Once I was a clever boy learning the arts of Oxford... is a quotation from the verses written by Bishop Richard Fleming (c.1385-1431) for his tomb in Lincoln Cathedral. Fleming, the founder of Lincoln College in Oxford, is the subject of my research for a D. Phil., and, like me, a son of the West Riding. I have remarked in the past that I have a deeply meaningful on-going relationship with a dead fifteenth century bishop... it was Fleming who, in effect, enabled me to come to Oxford and to learn its arts, and for that I am immensely grateful.


Tuesday 22 September 2015

Chivalric caption competition


By chance I came across this image on the internet today; I had seen it once before in a general book on chivalry and it remained in my mind, begging a question, which I am delighted to set before readers.

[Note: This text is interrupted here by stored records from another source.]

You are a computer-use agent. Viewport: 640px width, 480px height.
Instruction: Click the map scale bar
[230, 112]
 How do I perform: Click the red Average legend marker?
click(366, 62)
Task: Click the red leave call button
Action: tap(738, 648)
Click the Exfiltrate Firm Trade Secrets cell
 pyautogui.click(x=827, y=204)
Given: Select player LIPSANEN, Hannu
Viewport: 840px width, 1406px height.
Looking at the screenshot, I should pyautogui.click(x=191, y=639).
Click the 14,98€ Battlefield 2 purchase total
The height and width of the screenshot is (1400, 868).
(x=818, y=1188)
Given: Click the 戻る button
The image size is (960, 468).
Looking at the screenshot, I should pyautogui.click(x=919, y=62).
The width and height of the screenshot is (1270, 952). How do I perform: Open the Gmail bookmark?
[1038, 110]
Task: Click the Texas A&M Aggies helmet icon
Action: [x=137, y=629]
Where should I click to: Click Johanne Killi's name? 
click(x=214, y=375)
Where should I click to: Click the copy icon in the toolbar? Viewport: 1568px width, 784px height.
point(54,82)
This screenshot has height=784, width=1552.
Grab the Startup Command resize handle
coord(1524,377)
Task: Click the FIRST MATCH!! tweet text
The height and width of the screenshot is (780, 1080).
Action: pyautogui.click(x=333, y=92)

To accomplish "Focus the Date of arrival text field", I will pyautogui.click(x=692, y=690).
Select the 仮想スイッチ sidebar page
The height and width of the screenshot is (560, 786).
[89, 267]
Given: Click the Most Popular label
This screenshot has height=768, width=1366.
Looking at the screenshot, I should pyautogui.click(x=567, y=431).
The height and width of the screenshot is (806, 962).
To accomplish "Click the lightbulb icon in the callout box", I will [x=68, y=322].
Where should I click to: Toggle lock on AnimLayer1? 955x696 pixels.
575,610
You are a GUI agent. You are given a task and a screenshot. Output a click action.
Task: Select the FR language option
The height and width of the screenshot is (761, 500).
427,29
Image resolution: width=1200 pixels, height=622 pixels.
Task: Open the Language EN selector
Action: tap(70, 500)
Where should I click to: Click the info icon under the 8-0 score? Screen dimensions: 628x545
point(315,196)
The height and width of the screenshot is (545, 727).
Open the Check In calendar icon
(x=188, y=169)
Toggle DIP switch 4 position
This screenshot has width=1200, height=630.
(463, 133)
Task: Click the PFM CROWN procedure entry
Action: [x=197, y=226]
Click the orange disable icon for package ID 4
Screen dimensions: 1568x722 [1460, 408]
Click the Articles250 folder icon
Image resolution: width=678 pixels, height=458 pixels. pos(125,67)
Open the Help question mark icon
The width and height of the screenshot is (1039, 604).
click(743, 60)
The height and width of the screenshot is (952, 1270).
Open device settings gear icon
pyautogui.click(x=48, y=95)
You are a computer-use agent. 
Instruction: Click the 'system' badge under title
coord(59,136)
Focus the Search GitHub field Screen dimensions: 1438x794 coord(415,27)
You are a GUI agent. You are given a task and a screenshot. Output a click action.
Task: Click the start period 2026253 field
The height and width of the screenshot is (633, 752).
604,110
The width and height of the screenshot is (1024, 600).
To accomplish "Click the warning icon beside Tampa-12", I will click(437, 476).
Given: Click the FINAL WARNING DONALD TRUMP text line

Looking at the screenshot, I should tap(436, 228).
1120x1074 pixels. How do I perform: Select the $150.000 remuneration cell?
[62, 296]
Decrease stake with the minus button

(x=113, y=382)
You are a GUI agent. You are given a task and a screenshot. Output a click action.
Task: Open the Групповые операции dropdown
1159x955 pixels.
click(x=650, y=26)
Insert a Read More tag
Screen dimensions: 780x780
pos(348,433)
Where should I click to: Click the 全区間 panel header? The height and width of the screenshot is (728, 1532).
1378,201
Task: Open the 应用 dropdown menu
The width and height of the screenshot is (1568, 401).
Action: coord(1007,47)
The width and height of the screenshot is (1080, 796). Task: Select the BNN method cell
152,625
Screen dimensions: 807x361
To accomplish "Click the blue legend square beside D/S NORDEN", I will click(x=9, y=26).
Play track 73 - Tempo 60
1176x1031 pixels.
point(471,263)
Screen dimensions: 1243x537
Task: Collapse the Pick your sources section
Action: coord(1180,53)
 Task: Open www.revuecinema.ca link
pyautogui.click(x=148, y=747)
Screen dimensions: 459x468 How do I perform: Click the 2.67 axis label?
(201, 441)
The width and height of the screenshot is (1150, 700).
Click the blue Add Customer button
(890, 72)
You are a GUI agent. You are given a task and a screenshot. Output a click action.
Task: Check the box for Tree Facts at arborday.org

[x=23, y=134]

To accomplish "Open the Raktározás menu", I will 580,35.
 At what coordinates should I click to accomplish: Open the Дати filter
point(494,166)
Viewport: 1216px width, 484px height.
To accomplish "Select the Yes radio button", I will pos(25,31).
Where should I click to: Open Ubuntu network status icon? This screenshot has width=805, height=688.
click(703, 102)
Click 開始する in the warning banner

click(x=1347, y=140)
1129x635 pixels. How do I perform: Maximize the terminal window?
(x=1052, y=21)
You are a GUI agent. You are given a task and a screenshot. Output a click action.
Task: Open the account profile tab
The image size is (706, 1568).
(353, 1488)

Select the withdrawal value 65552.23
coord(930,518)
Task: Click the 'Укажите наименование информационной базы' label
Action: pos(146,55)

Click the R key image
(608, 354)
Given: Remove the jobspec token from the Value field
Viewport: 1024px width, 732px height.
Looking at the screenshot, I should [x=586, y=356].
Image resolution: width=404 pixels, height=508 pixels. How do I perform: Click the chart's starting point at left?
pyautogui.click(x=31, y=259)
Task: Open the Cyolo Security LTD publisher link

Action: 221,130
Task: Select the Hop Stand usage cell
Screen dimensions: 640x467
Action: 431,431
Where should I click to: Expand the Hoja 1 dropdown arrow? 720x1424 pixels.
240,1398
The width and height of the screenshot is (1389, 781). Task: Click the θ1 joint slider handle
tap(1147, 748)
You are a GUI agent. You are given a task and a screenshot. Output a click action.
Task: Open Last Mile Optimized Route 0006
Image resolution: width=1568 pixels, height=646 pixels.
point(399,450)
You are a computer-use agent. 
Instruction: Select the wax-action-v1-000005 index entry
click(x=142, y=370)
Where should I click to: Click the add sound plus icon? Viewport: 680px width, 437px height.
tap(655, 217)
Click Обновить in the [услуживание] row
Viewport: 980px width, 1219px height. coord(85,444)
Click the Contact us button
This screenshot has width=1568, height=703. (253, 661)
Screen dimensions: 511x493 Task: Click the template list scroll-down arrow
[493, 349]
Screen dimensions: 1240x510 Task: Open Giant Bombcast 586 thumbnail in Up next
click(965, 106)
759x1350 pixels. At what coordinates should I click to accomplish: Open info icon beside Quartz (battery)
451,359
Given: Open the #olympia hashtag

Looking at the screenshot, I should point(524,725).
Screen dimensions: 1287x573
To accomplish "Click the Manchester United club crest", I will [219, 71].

It is taken from a genealogical  manuscript and depicts Sir Thomas Montague, 4th Earl of Salisbury
(13 June 1388 – 3 November 1428), a distinguished soldier in the Lancastrian invasion of France and who was fatally wounded by a cannon ball in the early stages of the seige of Orleans in 1428. With the Earl is his first wife Lady Eleanor Holland, Countess of Salisbury (1386- after 1413). Eleanor was the daughter of the 2nd Earl of Kent and Lady Alice Fitzalan.


 Sir Thomas Montague and Eleanor Holland

Image:thetudorswiki.com

Now what intrigues about this illustration of this well-born and well-connected couple is, of course, the chain linking them. Is it a case of the Earl saying " You will go to the tournament and enjoy it" or the Countess saying " You are NOT going to another tournament"?